Wrote a chase scene today. Set it in Venice the way Bullit is set in San Francisco. Sure, I checked maps and street-level pictures and videos to find places where certain specific actions could plausibly happen. But I used them without regard for where they were in relation to each other. I also didn't name anything, so nobody is going to know.
I also gave up on getting the setting of the next chapter completely accurate. Half the point of this book was to use what I already know. So I'm borrowing the ferry I actually rode instead of trying to describe one unseen. I'm changing the names anyhow.
There's a fine line there and I don't know what or where it is. Books name institutions and public figures and commercial products all the time. Characters in books will buy at Sears, drink Coke, vote for Truman.

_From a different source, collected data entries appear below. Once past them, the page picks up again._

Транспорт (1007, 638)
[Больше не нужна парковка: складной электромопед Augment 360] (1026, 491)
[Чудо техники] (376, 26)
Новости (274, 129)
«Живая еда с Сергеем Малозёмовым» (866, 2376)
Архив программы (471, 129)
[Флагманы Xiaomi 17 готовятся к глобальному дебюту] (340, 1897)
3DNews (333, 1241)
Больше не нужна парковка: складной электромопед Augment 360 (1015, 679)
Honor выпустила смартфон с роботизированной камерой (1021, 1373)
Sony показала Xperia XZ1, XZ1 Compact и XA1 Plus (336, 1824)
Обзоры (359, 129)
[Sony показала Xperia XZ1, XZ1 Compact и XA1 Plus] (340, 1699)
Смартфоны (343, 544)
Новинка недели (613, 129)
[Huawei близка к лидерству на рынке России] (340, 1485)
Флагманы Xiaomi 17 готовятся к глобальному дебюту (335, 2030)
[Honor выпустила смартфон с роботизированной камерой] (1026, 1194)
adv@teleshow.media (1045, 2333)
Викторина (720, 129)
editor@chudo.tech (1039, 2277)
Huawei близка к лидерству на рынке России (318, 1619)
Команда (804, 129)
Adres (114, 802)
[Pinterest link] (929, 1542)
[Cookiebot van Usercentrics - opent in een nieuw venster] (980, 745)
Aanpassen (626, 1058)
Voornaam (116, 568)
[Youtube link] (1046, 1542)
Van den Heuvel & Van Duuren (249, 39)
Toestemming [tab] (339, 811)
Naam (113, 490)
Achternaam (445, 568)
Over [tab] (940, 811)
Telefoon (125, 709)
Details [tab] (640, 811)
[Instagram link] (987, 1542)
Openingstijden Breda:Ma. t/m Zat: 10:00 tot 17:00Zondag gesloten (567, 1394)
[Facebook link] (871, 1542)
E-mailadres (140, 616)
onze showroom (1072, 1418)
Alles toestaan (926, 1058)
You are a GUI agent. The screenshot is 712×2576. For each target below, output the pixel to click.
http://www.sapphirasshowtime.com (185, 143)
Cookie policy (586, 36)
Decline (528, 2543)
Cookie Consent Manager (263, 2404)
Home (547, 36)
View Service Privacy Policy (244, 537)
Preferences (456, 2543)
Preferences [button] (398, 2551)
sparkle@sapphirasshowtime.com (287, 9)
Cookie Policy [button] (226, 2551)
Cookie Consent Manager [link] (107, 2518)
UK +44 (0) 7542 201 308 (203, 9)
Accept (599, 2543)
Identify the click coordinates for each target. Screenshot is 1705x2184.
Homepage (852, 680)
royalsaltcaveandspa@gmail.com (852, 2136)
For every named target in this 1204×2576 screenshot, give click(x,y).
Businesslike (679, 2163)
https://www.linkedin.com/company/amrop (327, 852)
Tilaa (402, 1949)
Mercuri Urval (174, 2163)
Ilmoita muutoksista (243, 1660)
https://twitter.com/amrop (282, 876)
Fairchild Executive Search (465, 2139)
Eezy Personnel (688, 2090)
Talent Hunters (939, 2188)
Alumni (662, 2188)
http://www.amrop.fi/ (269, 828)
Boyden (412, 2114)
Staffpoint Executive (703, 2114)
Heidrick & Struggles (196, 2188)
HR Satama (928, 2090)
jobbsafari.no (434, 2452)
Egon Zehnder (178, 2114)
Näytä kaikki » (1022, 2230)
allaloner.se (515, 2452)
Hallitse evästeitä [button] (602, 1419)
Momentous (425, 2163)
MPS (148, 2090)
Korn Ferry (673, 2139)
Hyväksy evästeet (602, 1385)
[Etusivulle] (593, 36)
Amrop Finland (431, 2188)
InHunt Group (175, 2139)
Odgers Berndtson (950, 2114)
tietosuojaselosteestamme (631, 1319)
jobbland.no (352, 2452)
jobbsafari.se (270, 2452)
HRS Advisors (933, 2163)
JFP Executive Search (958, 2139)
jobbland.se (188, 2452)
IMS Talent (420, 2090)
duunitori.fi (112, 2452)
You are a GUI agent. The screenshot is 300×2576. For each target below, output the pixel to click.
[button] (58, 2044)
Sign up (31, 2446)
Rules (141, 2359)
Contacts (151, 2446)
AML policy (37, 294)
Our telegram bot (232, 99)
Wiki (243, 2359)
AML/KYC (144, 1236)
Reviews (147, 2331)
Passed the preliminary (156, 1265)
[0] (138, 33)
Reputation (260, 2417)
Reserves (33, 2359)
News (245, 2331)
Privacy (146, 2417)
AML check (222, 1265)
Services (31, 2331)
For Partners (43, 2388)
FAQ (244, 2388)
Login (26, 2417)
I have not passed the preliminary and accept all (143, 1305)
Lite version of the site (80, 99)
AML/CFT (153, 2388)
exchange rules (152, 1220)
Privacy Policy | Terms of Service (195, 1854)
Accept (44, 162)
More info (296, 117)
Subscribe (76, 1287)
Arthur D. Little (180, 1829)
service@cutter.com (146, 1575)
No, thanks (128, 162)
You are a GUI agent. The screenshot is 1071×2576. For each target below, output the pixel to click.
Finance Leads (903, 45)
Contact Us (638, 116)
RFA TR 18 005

And it gets more specific and more close to home. Parker named specific books by specific (living) authors, and actual businesses in the Boston area.
Well, I'm naming a few actual places as well. I've just made a point to be even-handed, and the smaller the entity (like a single bookstore in Venice) the more neutral-positive I want to be. Lufthansa I'm willing to criticize. A small tratoria I'd as soon just say, "the food was good" and leave it at that.
Last week I got to fly on a short-hop business airline. Private terminal, no TSA, no lines. Shoes stayed on. Different experience and an extremely positive one. Flew to Burbank, which is an experience all in itself. I managed to remain calm while shaking the hand of someone whose shoes probably cost more than I make in a year. What isn't making me calm is that my company is ordering tens of thousands of dollars of material based on MY measurements. No pressure!
And it has nothing to do with the "location" theme of this post, but messing around with the Yamaha Venova seems to have sharpened my trumpet chops. I'm pushing through the scales fast enough the cheap valves on my current trumpet are starting to hold me back. I'm also getting the first two or three pedal tones on a regular basis. Oddly enough the violin hasn't completely left me; I pulled it out and was able to get through a couple of tunes even without the shoulder rest.
My new neighbor really hates it when I practice at home, though. That's something I have no good solution for. Well, it can wait. A lot of things can wait. I'm walking again (after having dropped a battery-powered drill on my foot from high enough to drive the bit through my shoe), and hoping to steadily increase my exercise and decrease my waist.
And I'm past the mid-point on the novel with more and more of the foundation work already done. Blew through a 2,000 word chase scene in one writing session. I already have the bulk of two or three other scenes worked out in my head. The biggest thing I have to worry about going forward is whether I fall so short of my page count I have to add some new element to the mix.